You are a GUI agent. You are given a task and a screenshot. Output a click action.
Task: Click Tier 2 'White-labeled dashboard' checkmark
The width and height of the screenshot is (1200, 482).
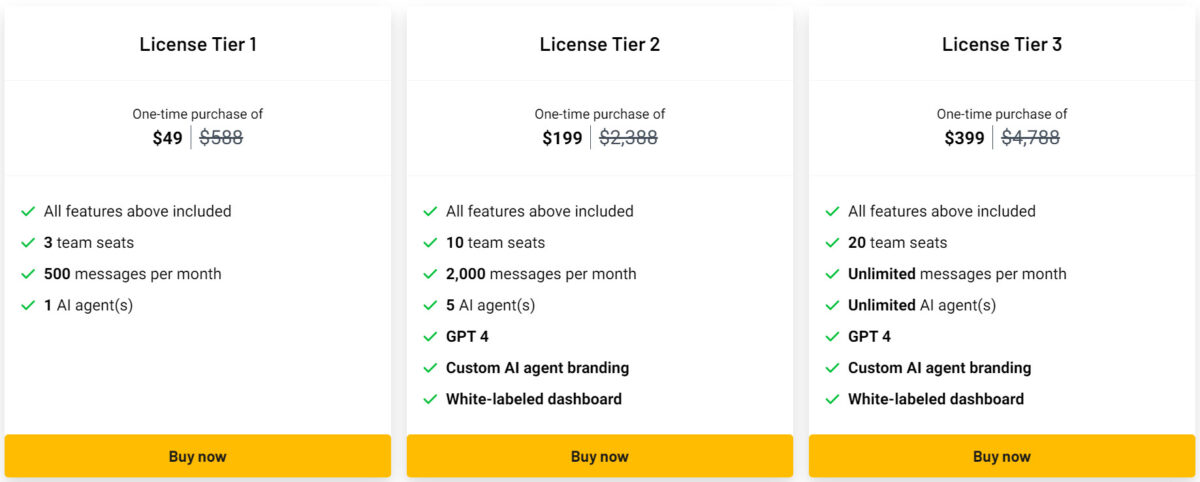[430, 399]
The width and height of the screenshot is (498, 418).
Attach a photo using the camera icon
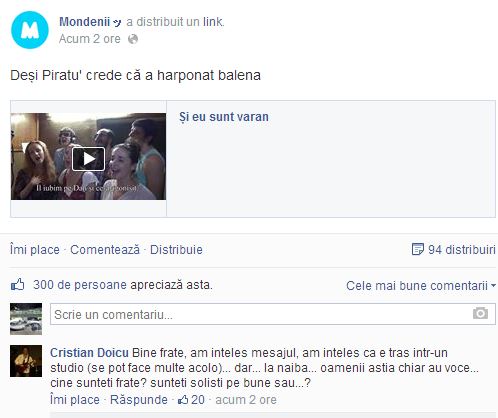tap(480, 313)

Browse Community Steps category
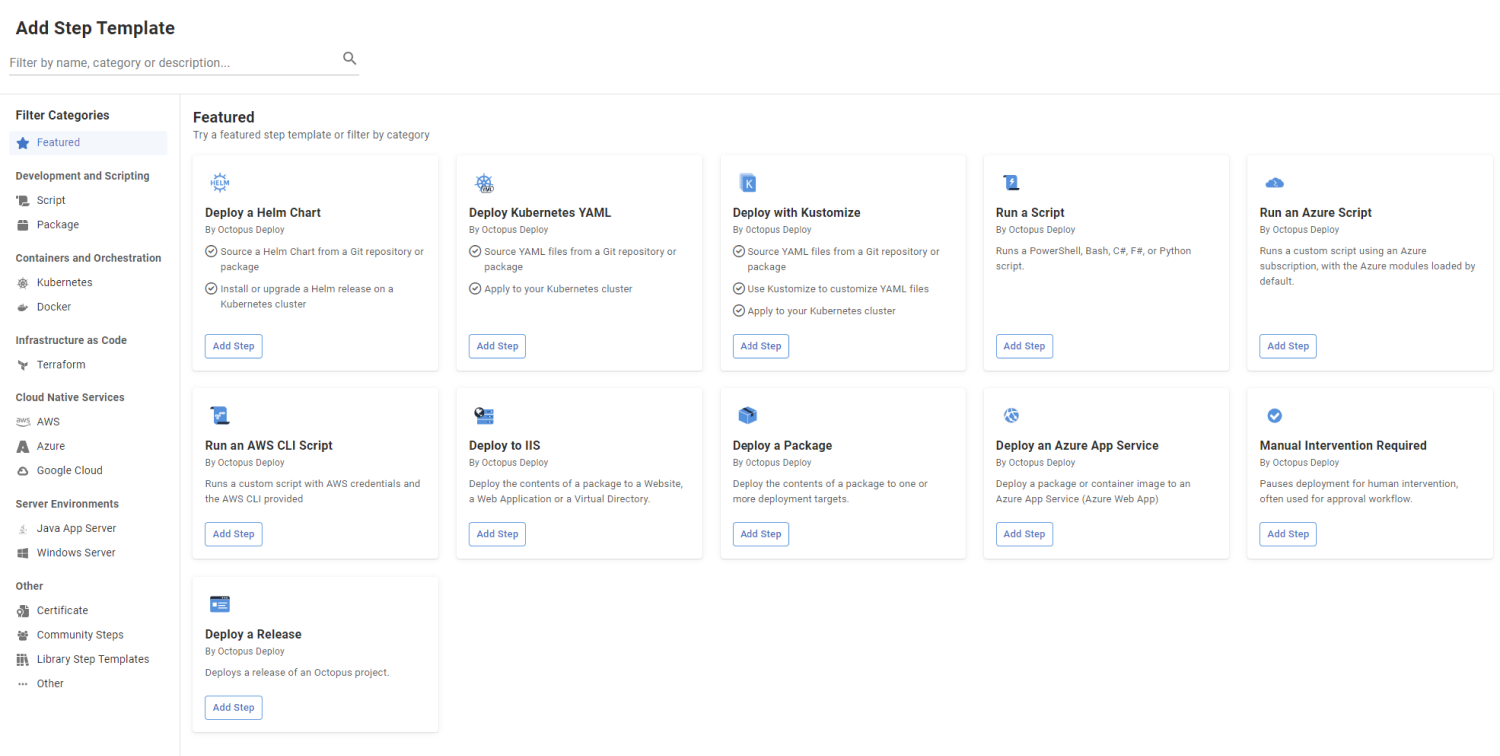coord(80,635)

-*-

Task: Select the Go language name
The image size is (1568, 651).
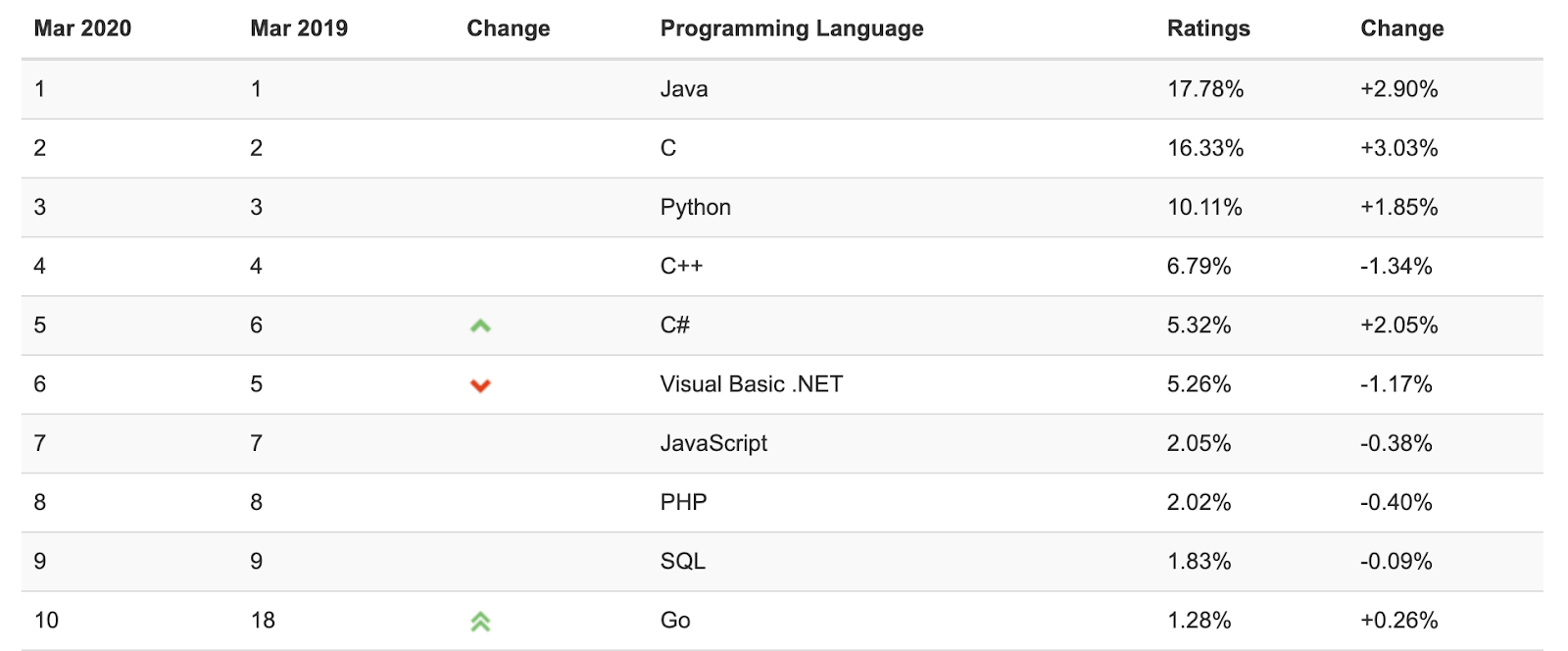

-*-

**Task instructions**
Produce only the lines from the line containing "Task: Select the Go language name" through the line containing "The image size is (1568, 651).", inclusive of both, exactly as they stand in the entries above.

**Response area**
Task: Select the Go language name
The image size is (1568, 651).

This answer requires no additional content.